Tall Stories

Listen!
we have come from far away
a great journey made in silence

In the early years of the 20th century emigrants flooded to New York from Europe, from China, from the Deep South. They dreamt of a land of opportunity, & for some of them it was; for most of them it was more a matter of substituting one kind of hardship for another. They learnt English by listening to the radio, & by mimicking actors on stage. When the matinee idol Wayne Burnett dropped dead on stage, a Sicilian butcher took over, knowing his lines and his blocking meticulously, and money did not have to be refunded. Many took jobs building skyscrapers & excavating subway tunnels, creating the infra-structure, in fact, of modern New York – dangerous, debilitating work but not without a certain kind of exhilaration.

Suddenly the jib line moves & he is swinging in the air, in nothingness. He adores this feeling. Alone, on steel, above the city. Nothing on his mind but this swing through the air.

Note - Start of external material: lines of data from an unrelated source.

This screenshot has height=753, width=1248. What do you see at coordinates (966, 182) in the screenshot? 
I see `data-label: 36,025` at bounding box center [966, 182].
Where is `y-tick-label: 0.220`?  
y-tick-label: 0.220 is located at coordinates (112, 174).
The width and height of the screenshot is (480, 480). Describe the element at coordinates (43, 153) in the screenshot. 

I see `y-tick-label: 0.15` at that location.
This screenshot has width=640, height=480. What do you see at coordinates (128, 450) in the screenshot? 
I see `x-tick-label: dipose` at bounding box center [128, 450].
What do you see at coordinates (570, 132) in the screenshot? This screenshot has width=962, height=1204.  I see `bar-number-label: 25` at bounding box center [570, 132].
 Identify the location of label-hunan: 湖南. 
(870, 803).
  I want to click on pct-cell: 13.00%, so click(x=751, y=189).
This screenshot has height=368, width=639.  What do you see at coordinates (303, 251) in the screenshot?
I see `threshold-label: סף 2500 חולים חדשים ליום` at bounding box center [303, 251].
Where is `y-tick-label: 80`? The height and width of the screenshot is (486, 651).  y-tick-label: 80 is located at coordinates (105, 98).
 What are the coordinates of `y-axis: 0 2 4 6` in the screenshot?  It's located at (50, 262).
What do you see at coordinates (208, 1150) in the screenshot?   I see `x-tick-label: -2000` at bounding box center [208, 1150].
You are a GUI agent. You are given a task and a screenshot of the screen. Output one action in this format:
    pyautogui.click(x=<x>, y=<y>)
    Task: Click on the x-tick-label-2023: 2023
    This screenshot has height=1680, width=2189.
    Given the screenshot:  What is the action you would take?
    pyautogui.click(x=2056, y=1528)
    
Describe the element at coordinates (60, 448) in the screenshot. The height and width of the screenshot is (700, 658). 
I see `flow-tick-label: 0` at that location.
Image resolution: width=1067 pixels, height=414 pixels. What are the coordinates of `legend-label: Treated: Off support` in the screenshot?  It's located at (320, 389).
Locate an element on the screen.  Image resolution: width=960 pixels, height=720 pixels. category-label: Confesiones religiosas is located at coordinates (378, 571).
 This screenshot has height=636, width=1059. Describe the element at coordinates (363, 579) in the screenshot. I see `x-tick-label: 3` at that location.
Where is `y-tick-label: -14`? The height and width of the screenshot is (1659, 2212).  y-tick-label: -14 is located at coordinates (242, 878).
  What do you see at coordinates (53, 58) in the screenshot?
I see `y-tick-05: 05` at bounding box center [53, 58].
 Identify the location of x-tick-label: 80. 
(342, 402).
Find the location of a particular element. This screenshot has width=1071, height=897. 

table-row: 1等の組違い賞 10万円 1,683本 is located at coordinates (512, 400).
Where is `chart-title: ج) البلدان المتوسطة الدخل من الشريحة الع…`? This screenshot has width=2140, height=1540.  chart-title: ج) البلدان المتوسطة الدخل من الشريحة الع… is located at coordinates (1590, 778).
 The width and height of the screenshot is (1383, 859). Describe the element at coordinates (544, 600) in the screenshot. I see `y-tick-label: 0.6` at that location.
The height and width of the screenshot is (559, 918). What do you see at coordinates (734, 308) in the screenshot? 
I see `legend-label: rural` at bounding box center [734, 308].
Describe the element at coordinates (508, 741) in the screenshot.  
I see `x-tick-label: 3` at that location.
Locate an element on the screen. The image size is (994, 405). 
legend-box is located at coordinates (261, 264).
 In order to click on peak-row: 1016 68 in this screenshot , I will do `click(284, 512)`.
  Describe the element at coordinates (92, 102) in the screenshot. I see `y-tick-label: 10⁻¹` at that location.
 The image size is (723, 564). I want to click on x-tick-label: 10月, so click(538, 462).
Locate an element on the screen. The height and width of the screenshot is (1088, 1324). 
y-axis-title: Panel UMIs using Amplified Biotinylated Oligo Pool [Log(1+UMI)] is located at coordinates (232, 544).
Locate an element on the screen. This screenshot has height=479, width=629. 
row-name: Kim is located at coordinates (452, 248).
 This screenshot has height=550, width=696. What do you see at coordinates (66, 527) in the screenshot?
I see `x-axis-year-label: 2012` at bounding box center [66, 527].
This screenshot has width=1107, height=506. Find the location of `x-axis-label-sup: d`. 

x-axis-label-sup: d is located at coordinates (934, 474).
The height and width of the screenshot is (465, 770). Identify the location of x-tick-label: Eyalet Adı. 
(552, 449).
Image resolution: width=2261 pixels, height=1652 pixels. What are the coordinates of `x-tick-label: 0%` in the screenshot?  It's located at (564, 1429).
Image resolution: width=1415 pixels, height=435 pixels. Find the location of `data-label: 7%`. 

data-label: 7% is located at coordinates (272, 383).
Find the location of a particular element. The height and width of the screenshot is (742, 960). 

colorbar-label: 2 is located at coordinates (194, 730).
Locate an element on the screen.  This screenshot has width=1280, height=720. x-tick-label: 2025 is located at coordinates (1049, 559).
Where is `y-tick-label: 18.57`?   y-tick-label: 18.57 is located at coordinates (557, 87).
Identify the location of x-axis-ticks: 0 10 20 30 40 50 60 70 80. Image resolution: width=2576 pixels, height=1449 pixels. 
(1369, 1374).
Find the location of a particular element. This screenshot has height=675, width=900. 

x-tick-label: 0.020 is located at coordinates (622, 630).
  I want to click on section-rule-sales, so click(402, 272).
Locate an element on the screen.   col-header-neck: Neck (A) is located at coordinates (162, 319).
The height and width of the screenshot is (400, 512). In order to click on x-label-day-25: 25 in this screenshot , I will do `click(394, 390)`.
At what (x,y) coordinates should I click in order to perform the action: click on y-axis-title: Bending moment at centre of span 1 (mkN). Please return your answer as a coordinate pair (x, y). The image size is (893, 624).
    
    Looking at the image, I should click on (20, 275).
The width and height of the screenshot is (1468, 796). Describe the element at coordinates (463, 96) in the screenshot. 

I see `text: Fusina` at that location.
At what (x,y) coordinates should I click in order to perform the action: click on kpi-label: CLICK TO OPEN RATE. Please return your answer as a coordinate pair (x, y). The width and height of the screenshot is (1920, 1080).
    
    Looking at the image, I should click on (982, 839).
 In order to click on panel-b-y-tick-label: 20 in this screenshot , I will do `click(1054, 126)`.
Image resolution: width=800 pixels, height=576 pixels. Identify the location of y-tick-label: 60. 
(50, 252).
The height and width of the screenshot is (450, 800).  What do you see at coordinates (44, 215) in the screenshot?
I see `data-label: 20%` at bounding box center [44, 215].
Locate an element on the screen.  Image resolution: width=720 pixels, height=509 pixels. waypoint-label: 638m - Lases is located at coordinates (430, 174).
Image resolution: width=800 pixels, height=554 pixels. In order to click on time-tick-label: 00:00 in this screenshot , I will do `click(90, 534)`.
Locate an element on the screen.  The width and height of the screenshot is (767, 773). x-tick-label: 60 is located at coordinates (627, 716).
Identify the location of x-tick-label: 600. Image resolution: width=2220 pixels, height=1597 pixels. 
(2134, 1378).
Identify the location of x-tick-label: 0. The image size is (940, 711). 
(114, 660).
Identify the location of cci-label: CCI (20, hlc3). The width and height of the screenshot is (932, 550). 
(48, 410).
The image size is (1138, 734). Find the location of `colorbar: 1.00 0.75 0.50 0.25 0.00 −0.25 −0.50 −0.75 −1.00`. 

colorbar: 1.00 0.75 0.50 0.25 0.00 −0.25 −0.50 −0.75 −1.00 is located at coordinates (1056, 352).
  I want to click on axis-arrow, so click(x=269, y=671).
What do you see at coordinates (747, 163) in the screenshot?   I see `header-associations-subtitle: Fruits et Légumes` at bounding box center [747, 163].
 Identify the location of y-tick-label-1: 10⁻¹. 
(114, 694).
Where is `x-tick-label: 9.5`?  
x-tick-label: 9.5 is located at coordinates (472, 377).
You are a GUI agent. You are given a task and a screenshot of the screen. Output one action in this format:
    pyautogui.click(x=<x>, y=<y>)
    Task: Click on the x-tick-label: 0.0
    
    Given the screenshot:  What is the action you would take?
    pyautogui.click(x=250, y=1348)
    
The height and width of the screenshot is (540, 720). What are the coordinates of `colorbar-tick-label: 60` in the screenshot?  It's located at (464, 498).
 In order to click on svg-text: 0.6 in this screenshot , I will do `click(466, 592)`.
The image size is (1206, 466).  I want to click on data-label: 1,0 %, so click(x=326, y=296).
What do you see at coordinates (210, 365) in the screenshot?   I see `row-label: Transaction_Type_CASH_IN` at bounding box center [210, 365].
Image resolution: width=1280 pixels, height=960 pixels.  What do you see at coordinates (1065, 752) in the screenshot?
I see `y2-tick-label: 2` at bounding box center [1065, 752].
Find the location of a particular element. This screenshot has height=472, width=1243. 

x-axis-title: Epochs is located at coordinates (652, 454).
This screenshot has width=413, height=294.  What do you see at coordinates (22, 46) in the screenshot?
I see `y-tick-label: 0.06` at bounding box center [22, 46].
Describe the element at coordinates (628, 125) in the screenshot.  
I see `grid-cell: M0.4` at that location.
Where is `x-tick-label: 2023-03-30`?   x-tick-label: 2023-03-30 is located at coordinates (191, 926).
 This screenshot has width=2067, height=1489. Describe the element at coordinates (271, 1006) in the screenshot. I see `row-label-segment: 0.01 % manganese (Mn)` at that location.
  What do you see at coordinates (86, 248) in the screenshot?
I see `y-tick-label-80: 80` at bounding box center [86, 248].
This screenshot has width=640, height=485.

Tall Stories is a series of songs, each of which tells a story of these immigrants. The songs are extremely diverse in mood & texture, some involving the whole choir, some just a few singers, some extremely serious & emotional, some very light & humorous. The centrepiece is the wonderful song Tall Stories by Richard Chew, the first song he ever wrote for the choir. The mysterious Underworld, and the beautiful In The Palm Of His Hand, about Fay Wray in King Kong, are also by him. The show closes with the monolithic lament Silence, followed by a strange coda, He Walks Unseen, a setting of a Taoist poem.